The polar form is a powerful way to represent complex numbers, making it easier to perform various operations like multiplication and finding roots. Each complex number can be represented in the form of \( r \times e^{i\theta} \), where \( r \) is the modulus and \( \theta \) is the argument (angle) of the complex number.

When you have a complex number like \( i \), it's initially written as \( 0 + i = i \). In polar form, this translates to \( i = e^{i\frac{\pi}{2}} \), because:

• The modulus \( r \) is 1, which is the distance from the origin to the point on the complex plane.
• The argument \( \theta \) is \( \frac{\pi}{2} \) radians, which equates to 90 degrees, indicating its position on the imaginary axis.

Representing complex numbers in polar form simplifies many math operations, especially when you need to find roots or powers.

De Moivre's Theorem is a crucial tool in complex number calculus. It relates complex numbers in polar form to exponentiation and makes finding roots manageable. According to this theorem, if you have a complex number \( z = r e^{i\theta} \), then its \( n \)th roots can be calculated as:

• \( z_k = r^{1/n} e^{i(\theta + 2k\pi)/n} \)
• Here, \( k = 0, 1, 2, \, ..., \, n-1 \)

For our example, the number \( i = e^{i\frac{\pi}{2}} \) is simplified when finding cube roots. When you apply the formula:

\[ z_k = 1^{1/3} e^{i(\frac{\pi}{2} + 2k\pi)/3} \]

You calculate the roots for \( k = 0, 1, \text{and} \, 2 \) as follows:

• For \( k = 0 \), \( z_0 = e^{i\frac{\pi}{6}} \)
• For \( k = 1 \), \( z_1 = e^{i\frac{5\pi}{6}} \)
• For \( k = 2 \), \( z_2 = e^{i\frac{3\pi}{2}} \)

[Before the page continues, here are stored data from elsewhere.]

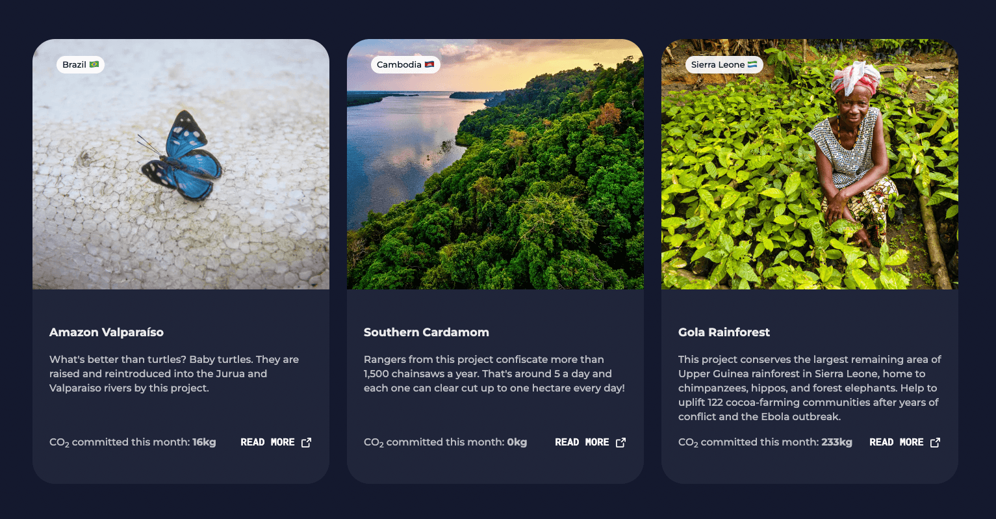Click the baby turtles description text
This screenshot has width=996, height=519.
[174, 374]
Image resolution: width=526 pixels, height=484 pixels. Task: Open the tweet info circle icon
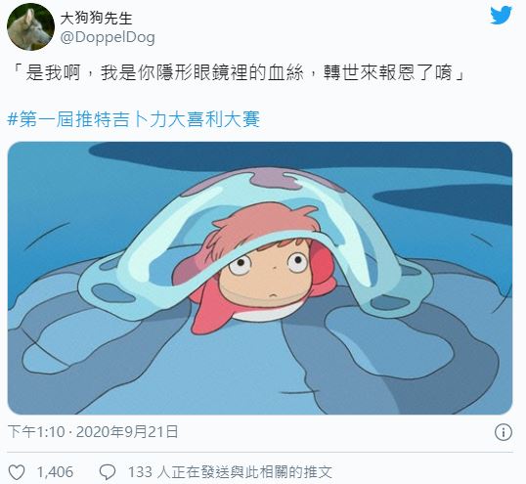(x=504, y=432)
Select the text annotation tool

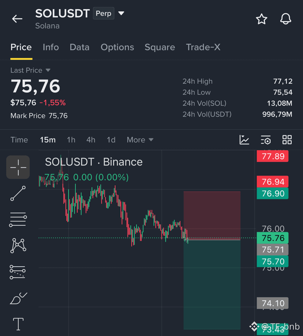[18, 324]
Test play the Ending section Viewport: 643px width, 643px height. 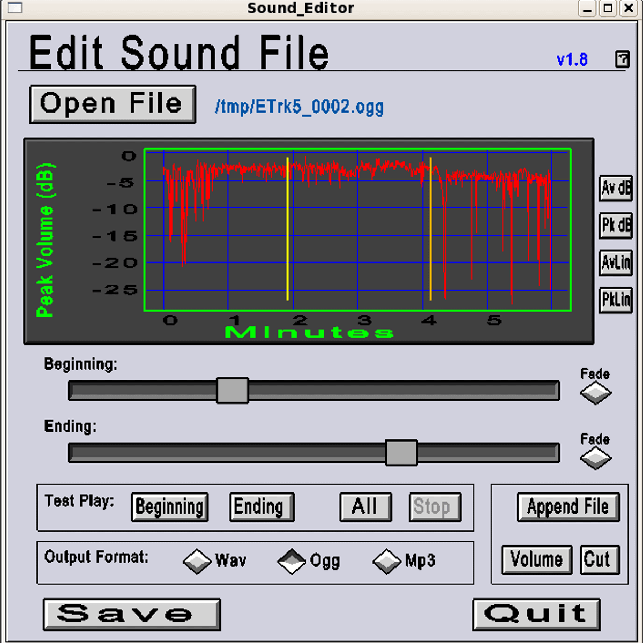coord(261,507)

This theorem simplifies the process by providing a systematic approach to calculate the roots.

Graphing complex numbers on the complex plane helps visualize solutions and provides insight into their geometric relationships. The complex plane, also known as the Argand plane, is a valuable tool in representing complex numbers where:

• The horizontal axis represents real numbers.
• The vertical axis represents imaginary numbers.

When graphing the cube roots of \( i \), you plot the coordinates of the calculated roots:

• Root \( z_0 \) at \( \left(\frac{\sqrt{3}}{2}, \frac{1}{2}\right) \)
• Root \( z_1 \) at \( \left(-\frac{\sqrt{3}}{2}, \frac{1}{2}\right) \)
• Root \( z_2 \) at \( (0, -1) \)

These points form an equilateral triangle centered at the origin. Such geometric interpretations, especially symmetrical formations like equilateral triangles, help understand the nature of solutions in a visual and intuitive way.